GOAL OF THE EXERCISE:
Exclude the pictures, then quote exactly the lines from the one holding "Save Sea Star Beau Rivage to favorites" through the last line of the records.

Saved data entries
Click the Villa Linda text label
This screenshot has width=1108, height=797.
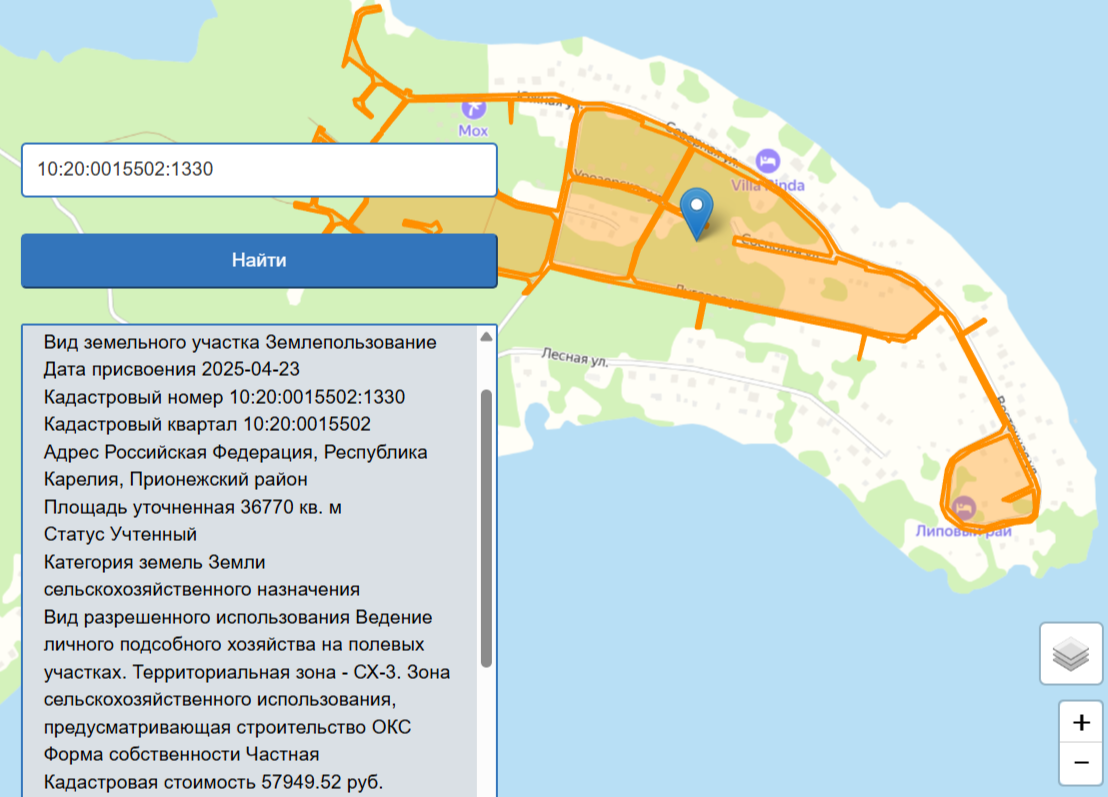click(x=768, y=185)
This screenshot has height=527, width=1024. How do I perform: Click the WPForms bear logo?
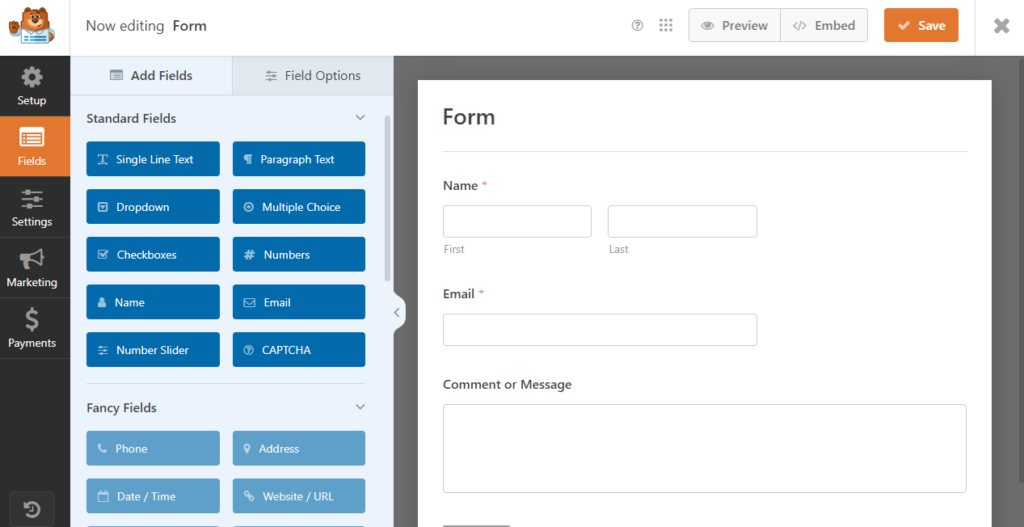31,27
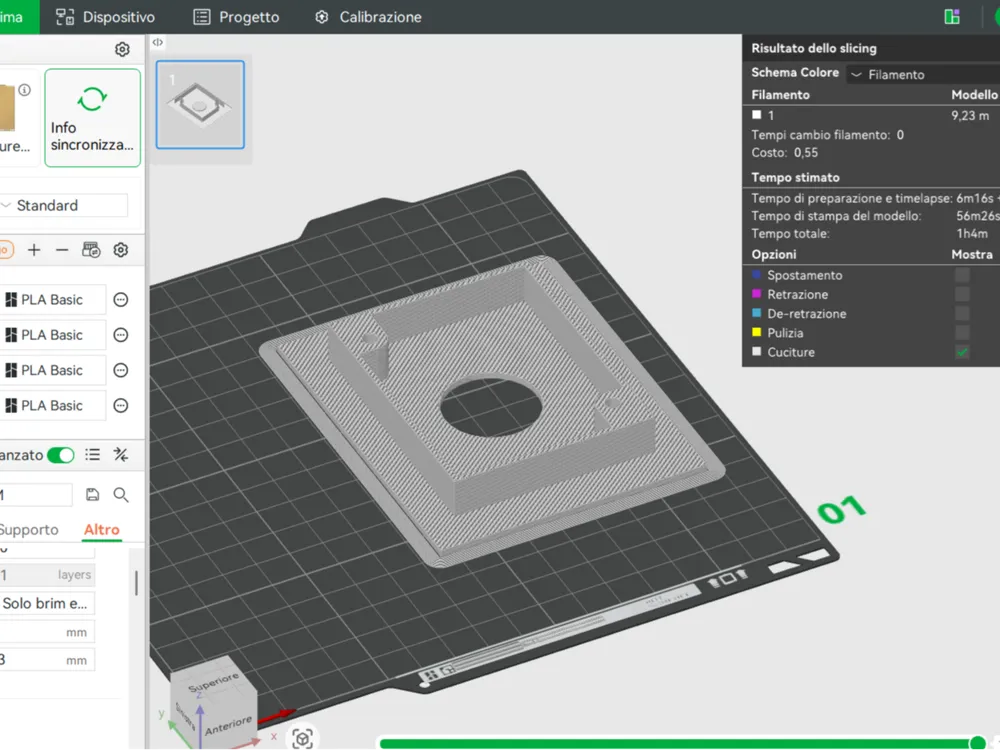Enable the Spostamento display checkbox
This screenshot has width=1000, height=750.
pos(962,275)
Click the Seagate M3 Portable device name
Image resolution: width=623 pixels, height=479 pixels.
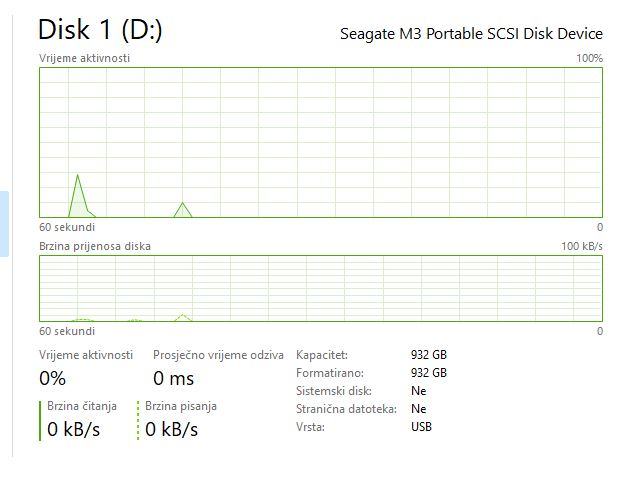(472, 34)
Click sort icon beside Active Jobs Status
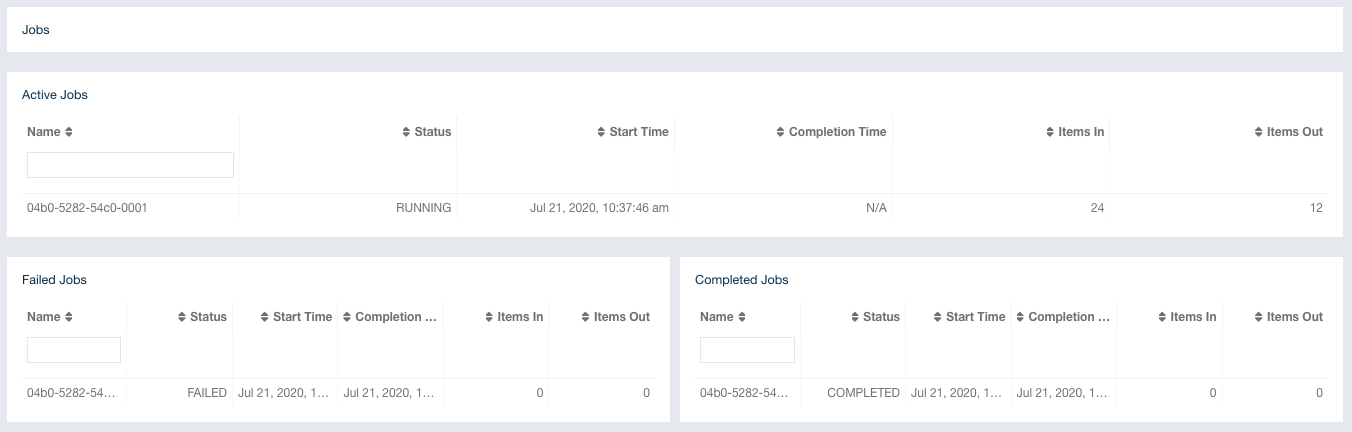The image size is (1352, 432). 406,132
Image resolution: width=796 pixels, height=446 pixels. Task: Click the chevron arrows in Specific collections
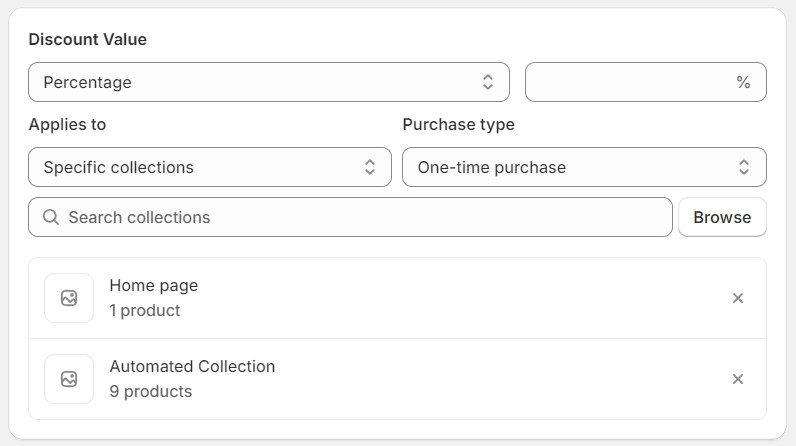(369, 167)
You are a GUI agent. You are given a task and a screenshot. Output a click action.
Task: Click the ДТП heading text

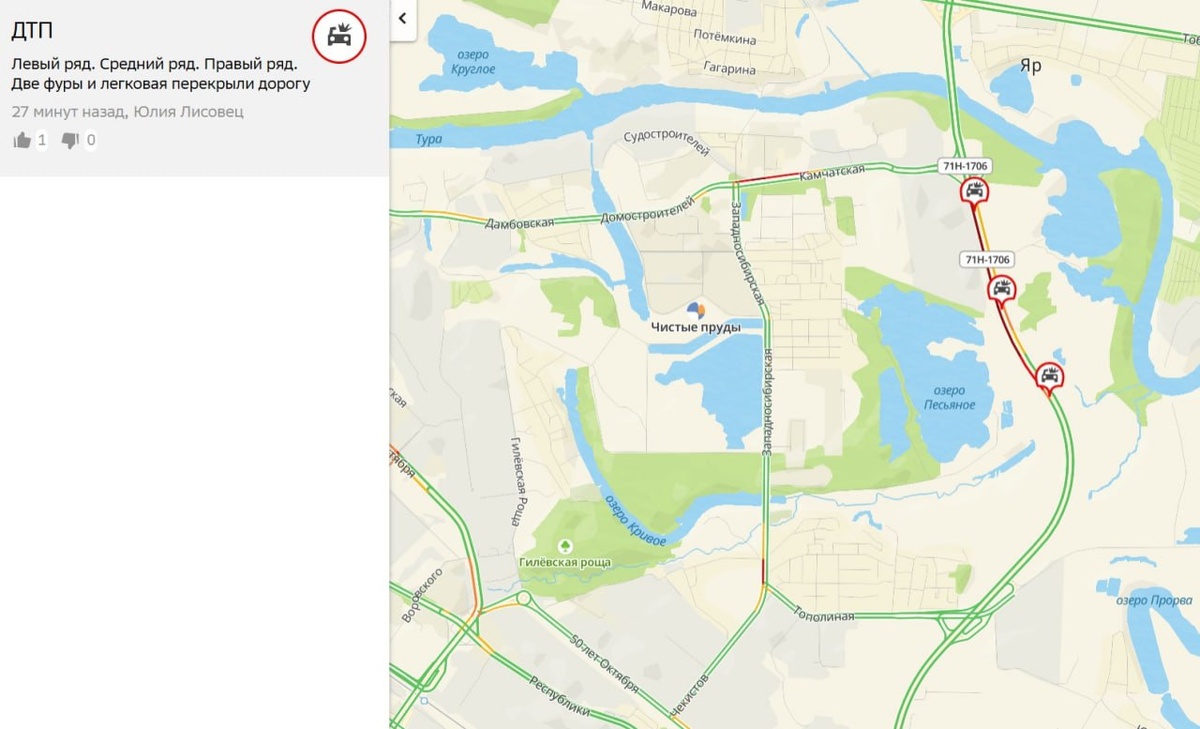pyautogui.click(x=31, y=30)
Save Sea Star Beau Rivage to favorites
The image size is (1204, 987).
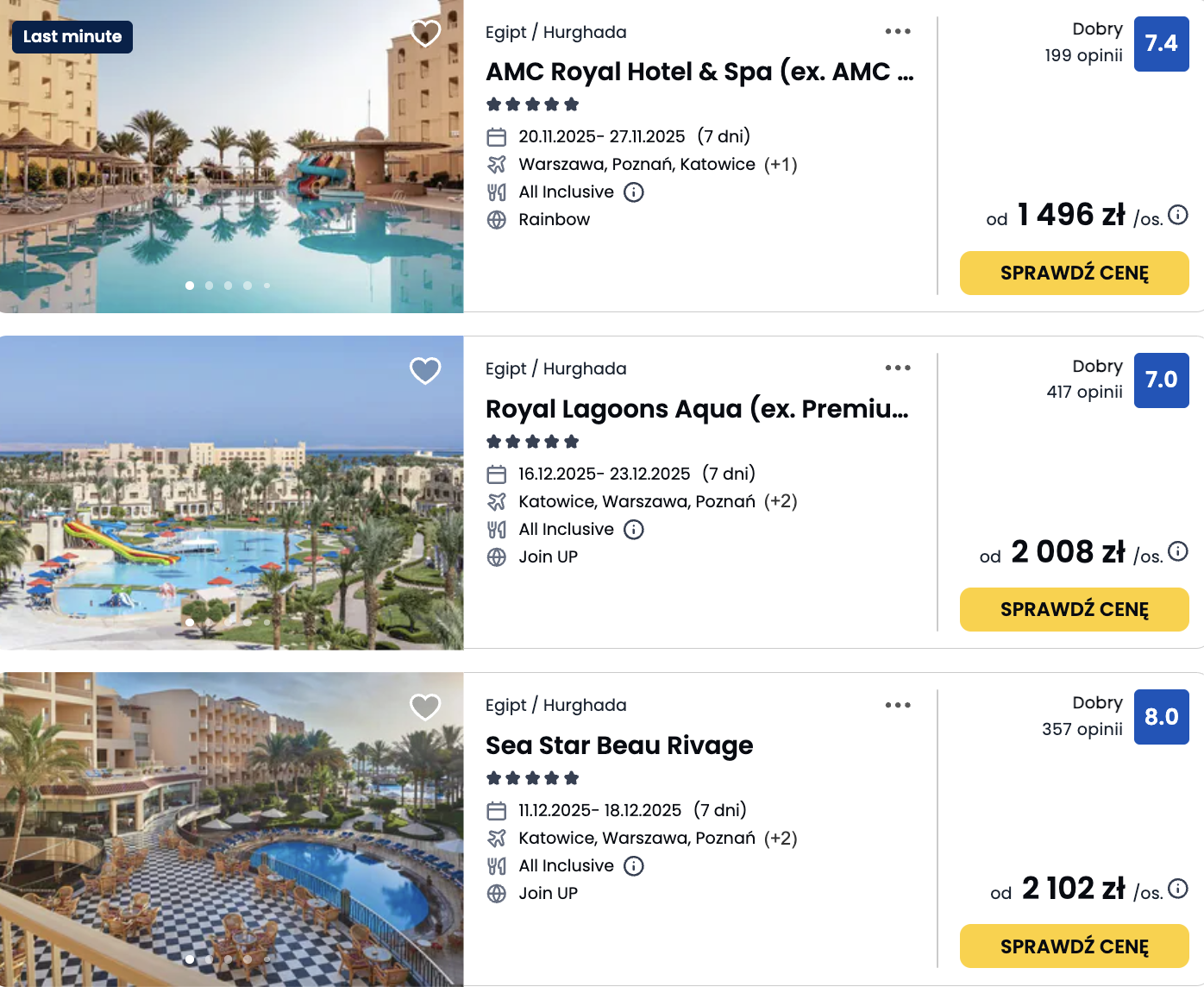pyautogui.click(x=425, y=707)
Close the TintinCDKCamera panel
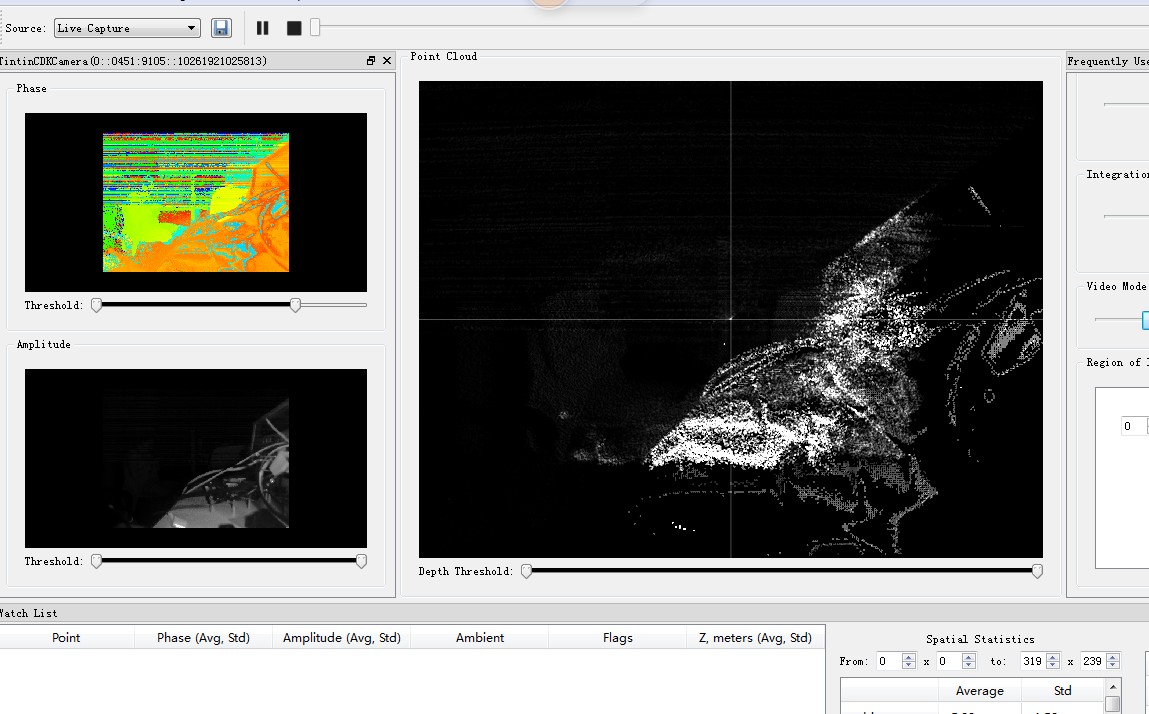Viewport: 1149px width, 714px height. 387,61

TASK RESPONSE:
Save Sea Star Beau Rivage to favorites
The image size is (1204, 987).
pyautogui.click(x=425, y=707)
Close the TintinCDKCamera panel
Viewport: 1149px width, 714px height. 387,61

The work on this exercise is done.